What is expected: Show each line of the listing in which the word "avatar" occurs.
══════════════════════════════
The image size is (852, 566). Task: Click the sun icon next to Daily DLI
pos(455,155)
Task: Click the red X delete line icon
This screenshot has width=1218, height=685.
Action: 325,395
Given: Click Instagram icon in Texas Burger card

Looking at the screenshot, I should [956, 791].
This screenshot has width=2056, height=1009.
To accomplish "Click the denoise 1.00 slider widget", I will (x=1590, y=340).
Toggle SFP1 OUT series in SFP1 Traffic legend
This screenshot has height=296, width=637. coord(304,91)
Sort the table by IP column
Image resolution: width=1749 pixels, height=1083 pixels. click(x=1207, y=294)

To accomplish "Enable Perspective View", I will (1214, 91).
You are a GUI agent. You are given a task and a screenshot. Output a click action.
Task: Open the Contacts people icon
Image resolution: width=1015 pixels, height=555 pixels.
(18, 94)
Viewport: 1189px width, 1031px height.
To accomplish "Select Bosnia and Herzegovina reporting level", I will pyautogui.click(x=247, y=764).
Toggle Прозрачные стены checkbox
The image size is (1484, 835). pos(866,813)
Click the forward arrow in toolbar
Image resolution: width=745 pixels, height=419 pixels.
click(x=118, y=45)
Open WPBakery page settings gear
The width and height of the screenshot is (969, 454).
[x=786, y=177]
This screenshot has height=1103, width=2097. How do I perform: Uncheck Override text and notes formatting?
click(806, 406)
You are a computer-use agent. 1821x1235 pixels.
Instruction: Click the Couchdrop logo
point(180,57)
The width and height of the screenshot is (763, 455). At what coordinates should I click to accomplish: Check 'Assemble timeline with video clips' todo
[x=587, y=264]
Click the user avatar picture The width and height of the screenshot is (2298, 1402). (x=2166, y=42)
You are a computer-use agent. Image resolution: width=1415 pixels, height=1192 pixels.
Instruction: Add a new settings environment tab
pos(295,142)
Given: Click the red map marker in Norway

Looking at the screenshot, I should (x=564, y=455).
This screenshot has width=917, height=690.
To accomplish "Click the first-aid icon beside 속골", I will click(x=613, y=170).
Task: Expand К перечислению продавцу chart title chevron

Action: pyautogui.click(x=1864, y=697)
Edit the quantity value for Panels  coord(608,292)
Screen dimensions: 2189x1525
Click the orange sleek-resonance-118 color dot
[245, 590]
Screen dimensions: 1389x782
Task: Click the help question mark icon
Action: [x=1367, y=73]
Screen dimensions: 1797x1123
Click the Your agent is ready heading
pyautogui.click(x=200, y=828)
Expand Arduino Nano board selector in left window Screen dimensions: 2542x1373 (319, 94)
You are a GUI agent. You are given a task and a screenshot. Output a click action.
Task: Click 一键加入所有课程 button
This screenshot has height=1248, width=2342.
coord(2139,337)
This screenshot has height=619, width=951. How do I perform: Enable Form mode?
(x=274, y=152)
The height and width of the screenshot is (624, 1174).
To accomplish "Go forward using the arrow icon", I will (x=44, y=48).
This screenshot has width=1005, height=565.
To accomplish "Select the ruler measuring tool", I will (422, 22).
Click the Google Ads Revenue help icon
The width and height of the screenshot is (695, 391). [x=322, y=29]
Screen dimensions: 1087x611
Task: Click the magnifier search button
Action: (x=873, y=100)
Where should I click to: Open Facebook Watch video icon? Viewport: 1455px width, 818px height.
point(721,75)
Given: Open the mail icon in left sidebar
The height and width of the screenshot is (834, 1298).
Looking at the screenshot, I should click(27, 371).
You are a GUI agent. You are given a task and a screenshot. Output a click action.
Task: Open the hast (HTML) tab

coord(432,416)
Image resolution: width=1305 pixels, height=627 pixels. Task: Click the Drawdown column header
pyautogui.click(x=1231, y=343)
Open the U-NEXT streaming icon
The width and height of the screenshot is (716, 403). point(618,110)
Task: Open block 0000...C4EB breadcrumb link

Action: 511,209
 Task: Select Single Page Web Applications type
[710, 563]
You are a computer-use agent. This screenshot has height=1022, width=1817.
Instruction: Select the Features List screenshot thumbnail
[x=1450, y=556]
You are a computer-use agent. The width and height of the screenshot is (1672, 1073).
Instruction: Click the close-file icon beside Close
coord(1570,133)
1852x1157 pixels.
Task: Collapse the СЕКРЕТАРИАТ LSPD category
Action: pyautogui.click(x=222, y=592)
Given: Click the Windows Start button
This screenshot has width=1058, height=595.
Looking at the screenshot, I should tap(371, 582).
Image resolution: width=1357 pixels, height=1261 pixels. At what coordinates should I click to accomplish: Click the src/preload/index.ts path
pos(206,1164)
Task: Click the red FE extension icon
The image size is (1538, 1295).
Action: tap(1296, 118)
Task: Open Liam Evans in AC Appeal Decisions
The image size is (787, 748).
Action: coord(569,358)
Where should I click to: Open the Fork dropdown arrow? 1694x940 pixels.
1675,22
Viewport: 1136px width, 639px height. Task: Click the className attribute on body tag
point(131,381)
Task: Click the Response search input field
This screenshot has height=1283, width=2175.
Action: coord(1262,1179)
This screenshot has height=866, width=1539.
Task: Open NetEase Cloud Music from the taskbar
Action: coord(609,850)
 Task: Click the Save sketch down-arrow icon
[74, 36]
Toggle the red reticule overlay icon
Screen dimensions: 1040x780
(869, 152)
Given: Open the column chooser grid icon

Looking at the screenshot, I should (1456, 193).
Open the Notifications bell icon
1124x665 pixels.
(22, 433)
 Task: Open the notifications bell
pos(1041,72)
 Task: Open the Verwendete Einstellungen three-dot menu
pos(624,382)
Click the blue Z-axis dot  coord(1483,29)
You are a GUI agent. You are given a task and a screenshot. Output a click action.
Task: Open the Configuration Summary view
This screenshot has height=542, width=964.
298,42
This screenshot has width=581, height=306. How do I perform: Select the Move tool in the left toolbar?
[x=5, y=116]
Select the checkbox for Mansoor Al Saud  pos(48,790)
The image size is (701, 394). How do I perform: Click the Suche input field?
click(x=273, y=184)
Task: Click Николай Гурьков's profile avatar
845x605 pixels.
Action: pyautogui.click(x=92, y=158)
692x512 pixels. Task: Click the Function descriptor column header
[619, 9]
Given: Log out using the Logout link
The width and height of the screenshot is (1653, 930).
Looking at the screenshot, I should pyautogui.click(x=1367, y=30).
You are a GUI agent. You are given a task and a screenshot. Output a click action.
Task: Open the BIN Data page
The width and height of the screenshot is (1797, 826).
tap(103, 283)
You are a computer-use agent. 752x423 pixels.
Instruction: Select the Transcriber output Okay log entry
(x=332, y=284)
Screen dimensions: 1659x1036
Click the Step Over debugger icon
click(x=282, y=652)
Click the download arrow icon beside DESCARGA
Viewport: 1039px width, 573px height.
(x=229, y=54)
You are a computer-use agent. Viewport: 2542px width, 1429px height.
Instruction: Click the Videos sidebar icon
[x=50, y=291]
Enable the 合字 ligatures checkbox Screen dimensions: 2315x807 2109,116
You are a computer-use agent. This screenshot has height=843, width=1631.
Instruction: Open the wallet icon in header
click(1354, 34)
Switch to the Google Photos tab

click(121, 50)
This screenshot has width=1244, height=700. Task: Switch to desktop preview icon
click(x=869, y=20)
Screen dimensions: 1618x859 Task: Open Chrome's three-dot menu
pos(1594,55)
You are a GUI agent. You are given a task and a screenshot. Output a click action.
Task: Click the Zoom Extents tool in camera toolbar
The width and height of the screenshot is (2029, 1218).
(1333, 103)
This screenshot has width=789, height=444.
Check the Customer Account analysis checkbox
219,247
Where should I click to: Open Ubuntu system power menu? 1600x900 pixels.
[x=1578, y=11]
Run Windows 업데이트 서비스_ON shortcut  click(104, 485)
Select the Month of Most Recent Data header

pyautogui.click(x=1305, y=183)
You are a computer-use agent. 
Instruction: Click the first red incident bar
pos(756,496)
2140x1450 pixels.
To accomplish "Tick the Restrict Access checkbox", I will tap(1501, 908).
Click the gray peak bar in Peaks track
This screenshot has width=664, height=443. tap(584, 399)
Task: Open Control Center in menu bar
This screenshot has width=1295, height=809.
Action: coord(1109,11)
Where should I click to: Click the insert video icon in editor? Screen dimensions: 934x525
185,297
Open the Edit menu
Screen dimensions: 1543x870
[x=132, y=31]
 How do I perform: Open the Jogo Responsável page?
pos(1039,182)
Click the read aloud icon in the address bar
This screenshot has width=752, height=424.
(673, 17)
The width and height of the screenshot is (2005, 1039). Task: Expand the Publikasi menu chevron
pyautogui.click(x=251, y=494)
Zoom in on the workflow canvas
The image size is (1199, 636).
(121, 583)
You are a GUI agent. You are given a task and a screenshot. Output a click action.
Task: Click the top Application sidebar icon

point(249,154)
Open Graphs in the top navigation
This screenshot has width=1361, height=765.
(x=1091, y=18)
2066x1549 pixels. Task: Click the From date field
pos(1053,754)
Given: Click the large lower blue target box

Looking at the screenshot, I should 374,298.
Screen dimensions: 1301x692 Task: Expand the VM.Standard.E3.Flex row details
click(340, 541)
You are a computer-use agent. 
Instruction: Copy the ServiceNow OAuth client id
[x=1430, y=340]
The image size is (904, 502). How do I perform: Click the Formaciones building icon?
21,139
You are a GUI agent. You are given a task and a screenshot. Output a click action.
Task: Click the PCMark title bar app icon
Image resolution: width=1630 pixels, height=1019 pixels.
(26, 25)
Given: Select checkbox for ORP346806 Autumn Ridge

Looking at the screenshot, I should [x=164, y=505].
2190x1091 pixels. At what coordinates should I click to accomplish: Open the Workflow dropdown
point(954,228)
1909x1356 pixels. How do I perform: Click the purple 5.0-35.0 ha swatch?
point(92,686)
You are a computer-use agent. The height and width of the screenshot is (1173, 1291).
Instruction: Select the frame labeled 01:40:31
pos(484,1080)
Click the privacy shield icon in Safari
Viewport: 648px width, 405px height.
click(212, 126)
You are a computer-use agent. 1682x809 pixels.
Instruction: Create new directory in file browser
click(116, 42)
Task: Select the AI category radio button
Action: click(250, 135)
══════════════════════════════
Written response:
Click the user avatar picture The width and height of the screenshot is (2298, 1402). (x=2166, y=42)
Task: Click Николай Гурьков's profile avatar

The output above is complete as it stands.